I feel like I’m expected to have a strong sense of Los Angeles in this movie, but I’ve seen plenty of other movies that convey LA culture better. I also suspect that the title just comes from LA traffic jams, which we only actually see in an early scene when Han’s daughter is being driven to school and sitting in standstill traffic on the highway. I’m not sure if it would feel more LA if I was more familiar with LA, but it kind of comes off like claiming a lot of things that many cities have as uniquely LA thing.

There are perhaps not many of Jackie Chan’s American movies that have a more organic reason for him to be a Chinese guy coming to the US (short of movies like The Tuxedo where he starts as just a regular guy who immigrated a while back for unspecified, mundane reasons). There’s also a great sense that he’s just a fighting expert in real world situations that aren’t always within the training. The fights and stunts are organic and surprising and occasionally funny, but don’t get stale. This is probably one of the best Jackie Chan choreographies, at least in the west.

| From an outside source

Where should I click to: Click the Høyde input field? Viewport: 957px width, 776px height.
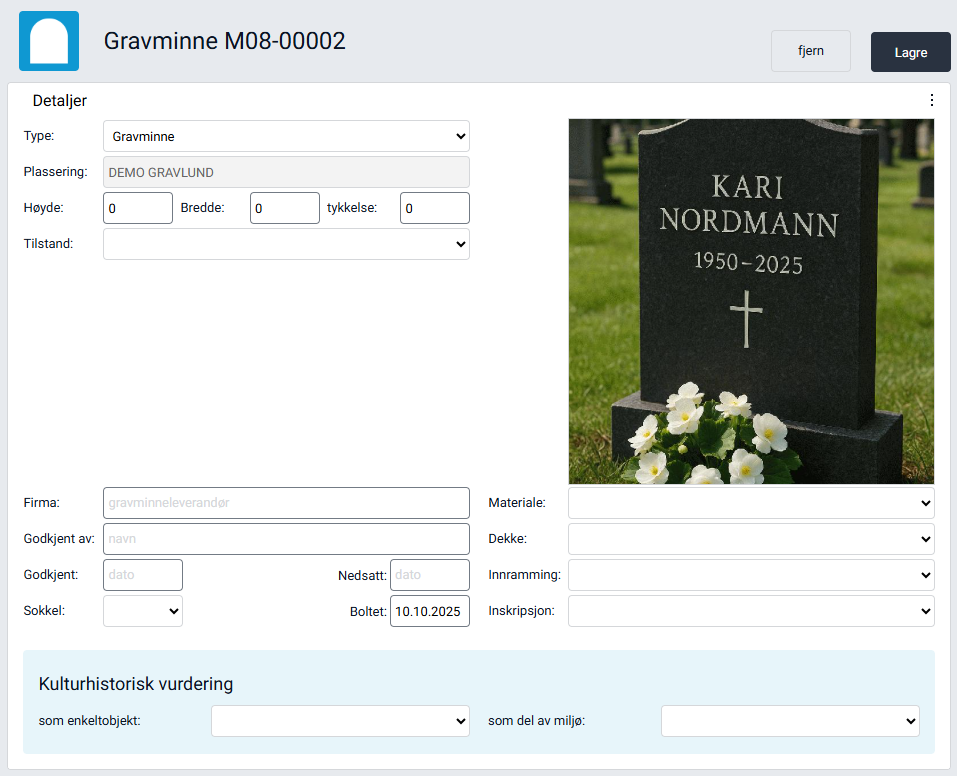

Lee doesn’t really have a character arc beyond learning to trust Carter, which is informed heavily by Carter growing into someone he can trust. As a police officer Lee is uncannily competent, but he’s also very human in his interactions with Carter and has his share of fish out of water gags. Carter’s arc comes with a whole extra character attached. Det. Johnson wants to be his partner, but not only does he refuse to have any partner, he also only values her as a potential date. Eventually Carter comes to recognize that he does need help, and in the finale she’s a full member of the team, but I never really feel her presence in the movie as much more than a plot device. I’m sure she’s completely forgotten in the sequels.

This movie was a lot of fun. It hit all the right beats and still kept it fresh. I can see why it got many sequels, since the dynamic seems easy to spin out into more stories. The plot serves, but the point is the ride we get to go on with these two characters, and that ride is a blast.